The Glass Video Gallery was commissioned by the city of Groningen and the Groningen Museum as a public pavilion for watching music videos. It is at the centre of a traffic roundabout. Within the glass volume are six banks of video monitors. Tschumi's pellucid structure signifies the immaterial nature of video images as flickering patterns of coloured light projected onto a glass screen.
The elements of its architecture comprise of toughened glass plates held by metal clips. The barrier between the inside and outside has been minimised and thus enhanced the message of information bursting out of the built form. Compared to a cinema that has a single window looking outside, this idea is further multiplied by the multiple reflections in the glass planes.
The lucid and rational function of glass as a building material is ultimately denied by moving the gallery out of the cartesian grid in which it would otherwise seem to belong and tilting it on two axes.
The glass volume of the gallery, the glass-screened video monitors and video's function as in instrument of surveillance are all inverted. The anonymous subjectivity of the visitor is rejected, instead, the signified becomes also the signifier. The spectator becomes the subject.
The feasibility of private life in a media-suffused culture is being questioned. At night, the architectural volume disappears and cyberspace thus flows out into the surrounding that can be seen from reflections picked up by shiny surfaces round.
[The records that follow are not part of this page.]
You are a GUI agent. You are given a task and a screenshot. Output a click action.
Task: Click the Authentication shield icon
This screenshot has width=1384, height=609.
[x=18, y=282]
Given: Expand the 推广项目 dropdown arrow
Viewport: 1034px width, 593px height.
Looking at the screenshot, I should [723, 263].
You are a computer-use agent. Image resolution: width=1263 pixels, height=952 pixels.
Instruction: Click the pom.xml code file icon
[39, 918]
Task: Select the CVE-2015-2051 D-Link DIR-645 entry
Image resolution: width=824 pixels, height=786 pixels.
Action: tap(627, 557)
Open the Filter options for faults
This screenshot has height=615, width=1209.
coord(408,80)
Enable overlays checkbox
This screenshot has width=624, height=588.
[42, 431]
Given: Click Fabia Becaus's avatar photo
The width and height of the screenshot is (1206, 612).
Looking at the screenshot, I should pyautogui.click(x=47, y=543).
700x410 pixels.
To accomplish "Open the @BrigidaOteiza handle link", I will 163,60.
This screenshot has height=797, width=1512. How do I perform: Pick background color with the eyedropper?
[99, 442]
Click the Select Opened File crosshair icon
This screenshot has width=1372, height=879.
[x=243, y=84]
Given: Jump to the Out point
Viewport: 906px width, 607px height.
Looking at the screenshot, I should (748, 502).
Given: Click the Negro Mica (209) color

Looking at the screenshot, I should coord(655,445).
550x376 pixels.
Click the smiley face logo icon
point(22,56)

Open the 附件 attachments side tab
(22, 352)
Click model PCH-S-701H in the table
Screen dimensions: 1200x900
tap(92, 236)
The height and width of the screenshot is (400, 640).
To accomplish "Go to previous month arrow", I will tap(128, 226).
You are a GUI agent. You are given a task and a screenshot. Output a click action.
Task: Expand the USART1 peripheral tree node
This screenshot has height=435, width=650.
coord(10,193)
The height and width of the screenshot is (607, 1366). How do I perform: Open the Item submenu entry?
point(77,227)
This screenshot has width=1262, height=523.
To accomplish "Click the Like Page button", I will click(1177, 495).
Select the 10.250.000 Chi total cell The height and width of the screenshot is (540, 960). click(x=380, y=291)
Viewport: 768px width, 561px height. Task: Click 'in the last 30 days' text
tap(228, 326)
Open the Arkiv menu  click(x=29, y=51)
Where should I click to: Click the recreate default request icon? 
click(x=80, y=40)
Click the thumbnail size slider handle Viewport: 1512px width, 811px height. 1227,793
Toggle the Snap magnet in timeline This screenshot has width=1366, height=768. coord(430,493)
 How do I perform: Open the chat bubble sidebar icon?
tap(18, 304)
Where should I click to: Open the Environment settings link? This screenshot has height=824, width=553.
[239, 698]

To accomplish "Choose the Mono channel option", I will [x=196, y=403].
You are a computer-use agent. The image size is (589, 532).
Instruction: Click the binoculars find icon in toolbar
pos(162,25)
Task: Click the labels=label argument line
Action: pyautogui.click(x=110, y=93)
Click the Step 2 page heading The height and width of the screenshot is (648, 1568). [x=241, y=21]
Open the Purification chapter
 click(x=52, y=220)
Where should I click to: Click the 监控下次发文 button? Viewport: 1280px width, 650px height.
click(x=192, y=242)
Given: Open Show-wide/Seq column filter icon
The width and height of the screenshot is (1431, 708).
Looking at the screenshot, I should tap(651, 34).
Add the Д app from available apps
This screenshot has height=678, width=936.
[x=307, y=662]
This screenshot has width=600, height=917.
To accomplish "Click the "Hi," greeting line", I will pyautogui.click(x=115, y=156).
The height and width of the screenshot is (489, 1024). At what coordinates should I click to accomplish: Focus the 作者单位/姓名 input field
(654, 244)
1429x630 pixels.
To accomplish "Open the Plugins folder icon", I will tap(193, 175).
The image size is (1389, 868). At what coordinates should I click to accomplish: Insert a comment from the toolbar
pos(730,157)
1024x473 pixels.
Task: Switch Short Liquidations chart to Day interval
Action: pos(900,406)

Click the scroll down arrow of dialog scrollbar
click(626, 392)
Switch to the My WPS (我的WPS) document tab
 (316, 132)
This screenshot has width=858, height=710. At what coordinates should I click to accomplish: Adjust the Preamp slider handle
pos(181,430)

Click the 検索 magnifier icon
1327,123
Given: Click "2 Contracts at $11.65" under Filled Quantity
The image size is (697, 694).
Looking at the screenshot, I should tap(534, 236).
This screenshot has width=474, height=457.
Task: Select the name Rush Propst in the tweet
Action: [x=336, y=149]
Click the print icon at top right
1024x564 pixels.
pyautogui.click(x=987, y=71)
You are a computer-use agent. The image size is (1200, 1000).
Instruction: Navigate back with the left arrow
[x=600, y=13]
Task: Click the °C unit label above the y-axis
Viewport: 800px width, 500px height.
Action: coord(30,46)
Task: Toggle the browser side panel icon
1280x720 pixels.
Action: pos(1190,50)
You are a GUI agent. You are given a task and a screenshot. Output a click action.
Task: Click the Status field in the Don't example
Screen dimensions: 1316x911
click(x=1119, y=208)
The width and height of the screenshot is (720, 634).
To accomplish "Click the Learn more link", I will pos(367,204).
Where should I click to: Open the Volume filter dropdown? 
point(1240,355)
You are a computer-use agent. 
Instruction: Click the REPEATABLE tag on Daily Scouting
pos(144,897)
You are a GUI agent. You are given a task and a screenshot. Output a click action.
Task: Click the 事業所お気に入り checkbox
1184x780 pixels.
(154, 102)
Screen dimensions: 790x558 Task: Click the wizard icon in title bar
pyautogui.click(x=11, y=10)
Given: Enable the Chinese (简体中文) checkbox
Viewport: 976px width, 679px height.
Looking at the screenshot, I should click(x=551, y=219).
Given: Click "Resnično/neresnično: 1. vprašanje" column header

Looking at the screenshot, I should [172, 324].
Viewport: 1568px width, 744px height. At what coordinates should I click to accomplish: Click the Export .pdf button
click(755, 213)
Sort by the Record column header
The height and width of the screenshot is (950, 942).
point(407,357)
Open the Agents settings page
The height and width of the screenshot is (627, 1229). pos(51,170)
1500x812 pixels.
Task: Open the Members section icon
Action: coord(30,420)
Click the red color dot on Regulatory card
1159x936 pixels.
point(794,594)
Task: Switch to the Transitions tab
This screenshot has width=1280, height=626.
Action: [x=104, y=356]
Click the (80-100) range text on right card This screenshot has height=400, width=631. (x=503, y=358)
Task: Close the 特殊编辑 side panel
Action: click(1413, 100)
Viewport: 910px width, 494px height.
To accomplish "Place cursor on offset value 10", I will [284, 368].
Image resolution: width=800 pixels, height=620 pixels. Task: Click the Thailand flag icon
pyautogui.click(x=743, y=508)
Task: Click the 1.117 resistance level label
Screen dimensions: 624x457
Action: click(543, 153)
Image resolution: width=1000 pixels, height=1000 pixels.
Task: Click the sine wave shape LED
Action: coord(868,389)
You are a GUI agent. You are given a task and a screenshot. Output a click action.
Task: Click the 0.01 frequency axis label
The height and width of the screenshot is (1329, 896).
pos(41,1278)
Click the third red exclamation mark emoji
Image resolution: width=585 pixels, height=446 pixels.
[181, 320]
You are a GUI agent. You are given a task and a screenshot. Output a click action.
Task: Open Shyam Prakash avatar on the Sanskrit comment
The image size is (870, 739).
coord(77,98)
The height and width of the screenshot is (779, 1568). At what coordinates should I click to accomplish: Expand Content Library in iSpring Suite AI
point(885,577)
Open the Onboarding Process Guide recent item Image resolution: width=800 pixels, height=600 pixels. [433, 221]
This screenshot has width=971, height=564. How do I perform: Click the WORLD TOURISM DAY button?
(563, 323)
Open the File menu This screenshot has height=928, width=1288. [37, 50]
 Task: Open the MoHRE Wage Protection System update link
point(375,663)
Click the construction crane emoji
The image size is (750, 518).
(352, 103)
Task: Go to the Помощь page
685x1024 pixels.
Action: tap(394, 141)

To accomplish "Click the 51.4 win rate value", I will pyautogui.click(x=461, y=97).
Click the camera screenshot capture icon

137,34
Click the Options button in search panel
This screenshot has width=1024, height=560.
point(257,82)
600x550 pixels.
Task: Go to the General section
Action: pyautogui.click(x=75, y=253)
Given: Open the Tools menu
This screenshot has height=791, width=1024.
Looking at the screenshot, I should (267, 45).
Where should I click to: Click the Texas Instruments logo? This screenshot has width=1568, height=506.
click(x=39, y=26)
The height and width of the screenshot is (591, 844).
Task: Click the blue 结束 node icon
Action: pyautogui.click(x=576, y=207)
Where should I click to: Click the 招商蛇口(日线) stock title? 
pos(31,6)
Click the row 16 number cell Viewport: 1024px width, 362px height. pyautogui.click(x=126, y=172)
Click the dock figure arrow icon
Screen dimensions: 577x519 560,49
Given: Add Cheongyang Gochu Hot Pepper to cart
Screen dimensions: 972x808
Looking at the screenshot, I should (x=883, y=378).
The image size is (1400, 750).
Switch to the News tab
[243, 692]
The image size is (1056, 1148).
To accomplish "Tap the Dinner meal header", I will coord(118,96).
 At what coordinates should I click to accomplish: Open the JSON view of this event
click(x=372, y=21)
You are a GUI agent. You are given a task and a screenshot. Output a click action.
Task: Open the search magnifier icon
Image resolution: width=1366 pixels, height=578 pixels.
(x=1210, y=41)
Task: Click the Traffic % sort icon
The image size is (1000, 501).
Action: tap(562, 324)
By using multi windows and multi channels in cyberspace, the viewing of MTVs is changed. Architectural elements that use transparent material like glass instead of solid walls. It allows the viewer to choose and switch from one channel to the other.
The idea of universal accessibility in cyberspace is demonstrated. In the night, the idea together with the sense of placelessness is being emphasised by the sensuous floating TV screens.
The focus of the public towards cyberspace is translated into the location, which is at the centre of a roundabout, enhancing the idea of importance and significance.
By the use of materials and the layout of the elements, light from the TV monitors shines out of the built form and is reflected onto the surrounding. This is even more so at night. Thus, there is interaction between the internal and the external, and an integration of the two by multiple reflections, reflections of both internal and external surfaces superimposed and reflected by another piece of glass, echoing the success of the Internet that is about interaction.